Problem statement -> In the records, starting with the line that contains "Open the tile windows icon" and going on through the line that contains "[x=622, y=64]", rename "width and height" to "dimensions" and return only those lines, otherwise unchanged.

Materials provided ->
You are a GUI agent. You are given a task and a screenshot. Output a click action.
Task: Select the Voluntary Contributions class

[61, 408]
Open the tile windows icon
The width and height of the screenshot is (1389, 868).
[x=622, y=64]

* * *

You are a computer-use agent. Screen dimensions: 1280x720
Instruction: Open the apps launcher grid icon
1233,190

Output of the task ->
Open the tile windows icon
The dimensions of the screenshot is (1389, 868).
[x=622, y=64]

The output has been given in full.